I think what the original poster wants is not to display attributes and their 
values, but to suppress elements based on attributes and values. This should be 
possible with CSS, but to be generally useful, XXE would have to have allow you 
to turn a subset of the CSS on and off and refresh the document. 

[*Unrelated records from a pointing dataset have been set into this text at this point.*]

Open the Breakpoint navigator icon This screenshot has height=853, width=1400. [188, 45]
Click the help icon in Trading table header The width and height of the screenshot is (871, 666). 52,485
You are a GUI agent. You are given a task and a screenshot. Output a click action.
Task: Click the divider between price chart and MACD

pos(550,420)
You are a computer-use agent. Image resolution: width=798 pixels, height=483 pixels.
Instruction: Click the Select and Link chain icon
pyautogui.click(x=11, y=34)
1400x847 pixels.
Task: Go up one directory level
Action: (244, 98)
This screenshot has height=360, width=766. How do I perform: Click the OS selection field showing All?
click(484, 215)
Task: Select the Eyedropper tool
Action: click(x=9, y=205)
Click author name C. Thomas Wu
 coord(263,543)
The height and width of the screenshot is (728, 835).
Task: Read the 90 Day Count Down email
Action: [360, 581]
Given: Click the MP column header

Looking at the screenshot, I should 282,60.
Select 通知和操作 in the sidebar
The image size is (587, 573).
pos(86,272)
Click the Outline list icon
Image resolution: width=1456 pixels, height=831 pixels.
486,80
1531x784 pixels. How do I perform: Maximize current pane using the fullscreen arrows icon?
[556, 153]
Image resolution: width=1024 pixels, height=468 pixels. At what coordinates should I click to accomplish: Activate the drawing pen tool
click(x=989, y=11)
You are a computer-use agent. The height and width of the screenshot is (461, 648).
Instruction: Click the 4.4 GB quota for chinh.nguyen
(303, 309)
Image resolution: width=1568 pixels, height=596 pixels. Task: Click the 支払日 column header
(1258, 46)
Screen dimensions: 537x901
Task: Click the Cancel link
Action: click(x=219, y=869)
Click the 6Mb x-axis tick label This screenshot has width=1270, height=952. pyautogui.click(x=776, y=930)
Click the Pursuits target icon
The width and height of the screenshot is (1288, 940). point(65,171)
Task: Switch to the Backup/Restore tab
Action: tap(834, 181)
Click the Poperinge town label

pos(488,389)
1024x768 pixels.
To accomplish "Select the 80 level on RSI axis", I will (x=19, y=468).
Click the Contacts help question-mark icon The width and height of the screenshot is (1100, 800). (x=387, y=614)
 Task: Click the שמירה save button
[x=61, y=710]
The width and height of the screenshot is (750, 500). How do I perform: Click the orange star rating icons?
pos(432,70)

With profiling in docbook, you could have this in your document: <para 
vendor="wooga">Blah de blah</para> And then have that para removed or not 
removed (depending on what params you pass the xsl) during processing. For 
example, if you process the document passing in the param 
profile.vendor=foobar, then <para vendor="wooga">...</para> would be 
suppressed. 

I see that CSS2 lets you select elements based on attribute values and that 
these work in XXE: http://www.w3.org/TR/REC-CSS2/selector.html So if you wanted 
to see your document without <para vendor="wooga">Blah de blah</para>, you 
would need the following in your XXE css for docbook: 
*[vendor='wooga']{display:none}

or better yet, if you have the rule *[foo~="wooga"]{display:none} would let you 
have a list as the value for the attribute: <para vendor="foobar wooga 
baz">Blah de blah</para>. The docbook profiling xsls let you have a list of 
values and to specify the separator with the profile.separator param.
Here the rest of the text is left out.